Before we get to this year's Awful Christmas Song,  let's review some of the really bad Christmas songs and why they are really bad.

"Feliz Navidad" -Jose Feliciano.    This song isn't really so bad except they play it way too much on the radio and Pandora.  For you kids that don't know, Jose Feliciano is a blind Latin singer known for this song, ruining The Doors "Light My Fire", and the theme song for "Chico and The Man".  My college roommate, the Great Bill Wade, wrote a parody song called "Police Got Your Dad", which probably should be on radio too.

"Grandma Got Run Over By A Reindeer"- Elmo and Patsy.  I get the joke and think it is a fun novelty song. However, some people in this humorless age of ours become offended about the thought of an elderly relative trampled to death by venison. Yes, me and grandpa believe in Santa because grandma is the victim of a hit and run.

"All I Want For Christmas Is You" - Mariah Carey.  Another song radio plays way too much. I have a hard time believing that all Mariah wants for Christmas is me.

"Wonderful Christmas Time" - Paul McCartney.  Paul McCartney has written some of the best songs ever recorded. Then he writes this.  First of all, the beginning sounds like one of those slasher movies where the bad guy is stalking the unsuspecting teenagers. Then he wants us to believe that the children practice for the Christmas concert "all year long". I was a kid. I had a kid. Christmas concert practice always started in late September, at the earliest.  I have a theory that this took McCartney ten minutes to write.

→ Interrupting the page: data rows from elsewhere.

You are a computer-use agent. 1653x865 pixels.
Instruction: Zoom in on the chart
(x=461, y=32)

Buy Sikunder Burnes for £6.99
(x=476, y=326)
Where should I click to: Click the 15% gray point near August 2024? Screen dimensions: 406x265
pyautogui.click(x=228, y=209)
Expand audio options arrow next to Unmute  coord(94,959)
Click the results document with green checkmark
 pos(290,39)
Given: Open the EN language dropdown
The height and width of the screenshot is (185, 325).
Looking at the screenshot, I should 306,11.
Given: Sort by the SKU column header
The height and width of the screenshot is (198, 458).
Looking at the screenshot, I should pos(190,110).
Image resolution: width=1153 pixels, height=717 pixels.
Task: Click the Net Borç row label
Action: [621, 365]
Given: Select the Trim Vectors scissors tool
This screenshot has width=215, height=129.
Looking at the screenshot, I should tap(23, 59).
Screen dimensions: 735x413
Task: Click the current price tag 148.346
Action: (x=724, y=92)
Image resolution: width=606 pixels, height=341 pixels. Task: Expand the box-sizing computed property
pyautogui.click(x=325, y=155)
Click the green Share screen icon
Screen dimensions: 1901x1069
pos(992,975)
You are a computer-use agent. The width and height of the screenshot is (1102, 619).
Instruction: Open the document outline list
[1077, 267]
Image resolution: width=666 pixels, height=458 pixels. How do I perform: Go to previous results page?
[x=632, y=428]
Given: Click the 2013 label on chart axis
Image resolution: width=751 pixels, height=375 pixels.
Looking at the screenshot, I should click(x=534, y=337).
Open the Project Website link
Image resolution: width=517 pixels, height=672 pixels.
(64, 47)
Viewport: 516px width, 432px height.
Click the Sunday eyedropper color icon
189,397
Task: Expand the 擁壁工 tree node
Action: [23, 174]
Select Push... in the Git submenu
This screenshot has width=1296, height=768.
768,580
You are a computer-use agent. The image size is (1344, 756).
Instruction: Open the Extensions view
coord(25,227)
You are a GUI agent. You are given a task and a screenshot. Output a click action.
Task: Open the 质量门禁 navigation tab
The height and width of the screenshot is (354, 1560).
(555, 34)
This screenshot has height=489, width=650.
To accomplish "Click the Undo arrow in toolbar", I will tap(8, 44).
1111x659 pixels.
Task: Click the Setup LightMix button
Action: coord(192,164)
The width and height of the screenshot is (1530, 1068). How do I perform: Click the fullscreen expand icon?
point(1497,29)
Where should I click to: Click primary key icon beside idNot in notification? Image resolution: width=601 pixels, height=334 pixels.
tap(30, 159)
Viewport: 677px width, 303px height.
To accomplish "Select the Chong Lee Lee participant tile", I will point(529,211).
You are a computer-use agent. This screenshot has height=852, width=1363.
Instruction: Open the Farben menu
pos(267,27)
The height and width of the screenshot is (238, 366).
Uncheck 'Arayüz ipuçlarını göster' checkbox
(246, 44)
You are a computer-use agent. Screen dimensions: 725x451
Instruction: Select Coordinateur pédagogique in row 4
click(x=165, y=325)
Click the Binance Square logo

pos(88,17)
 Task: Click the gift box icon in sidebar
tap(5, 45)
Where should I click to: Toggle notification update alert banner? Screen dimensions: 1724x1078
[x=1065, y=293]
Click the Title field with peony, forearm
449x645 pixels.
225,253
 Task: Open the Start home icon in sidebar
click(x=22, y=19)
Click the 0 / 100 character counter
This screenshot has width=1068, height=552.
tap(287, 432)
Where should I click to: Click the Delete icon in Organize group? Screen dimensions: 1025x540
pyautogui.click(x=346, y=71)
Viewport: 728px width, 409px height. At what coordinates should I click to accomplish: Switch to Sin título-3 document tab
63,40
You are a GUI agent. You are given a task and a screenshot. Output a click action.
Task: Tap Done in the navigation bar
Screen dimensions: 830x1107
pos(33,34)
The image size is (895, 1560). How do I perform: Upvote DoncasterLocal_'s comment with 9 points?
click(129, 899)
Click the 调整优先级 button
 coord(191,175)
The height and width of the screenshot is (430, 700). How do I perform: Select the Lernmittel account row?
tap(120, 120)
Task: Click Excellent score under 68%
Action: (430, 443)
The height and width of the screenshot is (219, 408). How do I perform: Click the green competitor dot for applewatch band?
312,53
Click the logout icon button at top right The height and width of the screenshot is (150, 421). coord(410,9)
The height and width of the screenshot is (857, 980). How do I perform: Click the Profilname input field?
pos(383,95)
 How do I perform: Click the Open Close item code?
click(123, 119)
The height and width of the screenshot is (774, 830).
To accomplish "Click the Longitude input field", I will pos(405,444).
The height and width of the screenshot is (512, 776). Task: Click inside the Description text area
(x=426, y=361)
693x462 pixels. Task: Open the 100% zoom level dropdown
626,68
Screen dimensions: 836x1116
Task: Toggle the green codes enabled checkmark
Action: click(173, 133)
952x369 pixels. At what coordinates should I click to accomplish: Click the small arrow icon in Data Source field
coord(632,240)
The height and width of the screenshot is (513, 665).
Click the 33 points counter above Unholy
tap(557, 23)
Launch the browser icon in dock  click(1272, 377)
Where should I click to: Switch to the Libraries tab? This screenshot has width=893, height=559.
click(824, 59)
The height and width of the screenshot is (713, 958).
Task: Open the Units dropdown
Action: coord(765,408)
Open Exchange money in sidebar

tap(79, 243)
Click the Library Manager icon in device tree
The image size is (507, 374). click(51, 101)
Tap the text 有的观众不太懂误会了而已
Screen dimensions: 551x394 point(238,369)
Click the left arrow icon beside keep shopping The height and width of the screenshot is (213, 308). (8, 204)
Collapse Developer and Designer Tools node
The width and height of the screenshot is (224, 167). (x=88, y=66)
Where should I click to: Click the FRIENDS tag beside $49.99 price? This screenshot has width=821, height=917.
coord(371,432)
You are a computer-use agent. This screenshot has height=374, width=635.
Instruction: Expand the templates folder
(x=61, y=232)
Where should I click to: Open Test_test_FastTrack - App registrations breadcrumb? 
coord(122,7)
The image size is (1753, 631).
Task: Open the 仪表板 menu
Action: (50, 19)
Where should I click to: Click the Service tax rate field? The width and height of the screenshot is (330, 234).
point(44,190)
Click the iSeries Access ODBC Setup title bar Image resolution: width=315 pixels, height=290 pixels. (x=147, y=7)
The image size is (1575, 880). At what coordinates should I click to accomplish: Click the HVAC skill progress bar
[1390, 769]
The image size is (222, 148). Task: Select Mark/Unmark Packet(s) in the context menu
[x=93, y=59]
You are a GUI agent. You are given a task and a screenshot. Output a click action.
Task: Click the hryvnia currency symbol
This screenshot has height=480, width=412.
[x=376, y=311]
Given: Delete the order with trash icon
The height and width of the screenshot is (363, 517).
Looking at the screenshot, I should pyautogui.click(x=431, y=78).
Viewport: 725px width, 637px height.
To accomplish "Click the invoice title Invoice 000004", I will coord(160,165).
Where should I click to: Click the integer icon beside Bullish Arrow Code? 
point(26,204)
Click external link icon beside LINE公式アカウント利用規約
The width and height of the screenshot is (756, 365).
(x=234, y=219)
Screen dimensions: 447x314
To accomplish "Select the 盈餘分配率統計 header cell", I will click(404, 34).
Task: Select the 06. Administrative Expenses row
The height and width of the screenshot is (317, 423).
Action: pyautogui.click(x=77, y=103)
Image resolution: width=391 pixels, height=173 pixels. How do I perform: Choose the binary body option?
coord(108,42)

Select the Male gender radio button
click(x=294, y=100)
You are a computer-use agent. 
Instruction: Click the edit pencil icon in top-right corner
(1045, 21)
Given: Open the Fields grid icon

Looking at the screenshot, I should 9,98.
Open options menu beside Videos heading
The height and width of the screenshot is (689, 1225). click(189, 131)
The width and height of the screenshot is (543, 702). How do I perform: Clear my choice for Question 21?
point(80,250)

"Happy Xmas (War Is Over)"- John Lennon.  Written and recorded in the post-Beatle era when John Lennon was his most insufferable. "So this is Christmas and what have you done?" Nothing, John Lennon, what's it to you?

"Little Saint Nick" - The Beach Boys.  I will give you this. Brian Wilson wrote a better Christmas song than either Lennon or McCartney.  It's got a nice little beat and I like the little "run, run reindeer" part.  However, the song hits the skids with this stupid line: "Christmas comes this time each year". It was like Brian Wilson had this brainstorm that Christmas happens on the same day in the same month every year! That would be something that impresses California girls.

"Christmas Shoes" - Newsong.  No discussion of awful Christmas songs would be complete without this song.  It meets the one requirement of an awful Christmas song: you never want to hear it again. It is about a boy who wants to buy his dying mother a pair of shoes for when she goes to meet Jesus. He doesn't have the money so the narrator pays for the shoes. This causes the narrator to discover "the true meaning of Christmas". Okay, the theology is a little bit shaky with the implication that the kid's mother became terminally ill so the narrator could learn the meaning of Christmas.  I mean, couldn't the narrator just watch The Hallmark Channel? There are movies nightly in November and December that teach about the real meaning of Christmas.

Now as bad as all of those songs are they are not as bad as this year's Awful Christmas Song winner.

Little drummer boy, drum roll please, the winner of the 2018 Awful Christmas song is....

"Leroy The Redneck Reindeer" - Joe Diffie.

Let's list some of the ways "Leroy" is awful

"Leroy" is very contrived. In "Leroy", Rudolph catches the flu and cannot make his rounds on Christmas Eve, so he calls his Southern cousin (do what?) Leroy to fill in for him. Santa's okay with it, even though Leroy doesn't have a red nose. Leroy has a pickup truck. He also wears a John Deere tractor hat and overalls.

It has cringe-worthy lyrics like "He mixed jingle bells with a rebel yell and made history that night".   But the whopper is this one: "Santa wrapped his bag with a Dixie flag".  Lord. That line alone would cause massive heart failure in today's culture.

Since this song was released in 1995, it has a video. Do not eat before watching this video.

Joe Diffie has a mullet. Yes, a mullet.  He begins to tell a bunch of children the story of Leroy in his baritone that sounds like he's about ready to sing "Amazing Grace". The children laugh and for some reason, they begin to line dance. Hey, it was 1995 and there was some law that said you had to boot scoot to show southern Appalachian culture.

Oh yeah, Leroy's story is depicted in a cartoon.

So scoot over Dominick,  I think you have some company.